This morning I made a whole bunch of stretched taco meat. I’m saving some in the fridge for us to eat now  and putting the rest in 3 separate bags in the freezer. I did keep the potatoes out of the meat going in the freezer. One time I froze some roast that had potatoes and when we defrosted it to eat, the potatoes were a really weird consistency, so I decided to play it safe and not freeze any potatoes. But I’m so excited about having this in the freezer for days that are busy and I don’t want to cook. Plus it’ll help us resist the pricey and unhealthy temptation of going out to eat. The meat can be used in burritos, taco salad, quesadillas or on nachos.

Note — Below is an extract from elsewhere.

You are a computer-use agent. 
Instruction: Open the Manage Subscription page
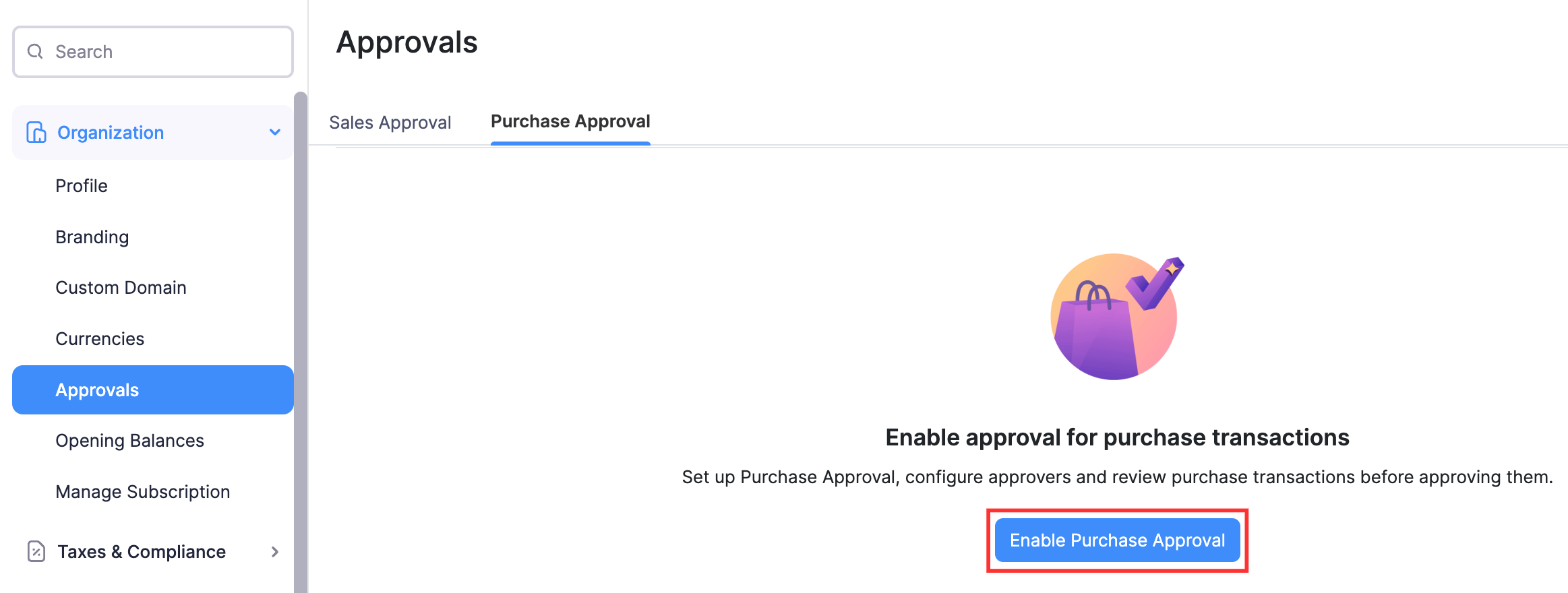(x=142, y=491)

I also cooked a bunch of black beans in my crock pot yesterday and I’m freezing them too. It’s cheaper than buying canned beans (check out this post to see how to cook and freeze dried beans). I can use the beans for burritos, black beans and rice, quesadillas, stuffed peppers, soup or to add to more taco meat (although I don’t think I’ll be needing to make any more of that for a while).

If you have a small freezer, like me, freeze in bags. Let the food freeze flat, then once frozen stack them side by side like books. I got this idea from Jonni McCoy’s book Miserly Moms, and it really helps with the space and just looks more organized in the freezer.

I haven’t done a lot of freezer cooking, but I’m wanting to do more. What are some of your favorite things to freeze?

2 Responses to “Freezer Cooking -Stretched Taco Meat and Black Beans”

  1. I also cook beans in batches and freeze. I usually cook pintos or black beans. We actually had tacos tonite. I make a similar taco recipe except I use about 2 cups of corn instead of potatoes. I also make extra and freeze it for future use.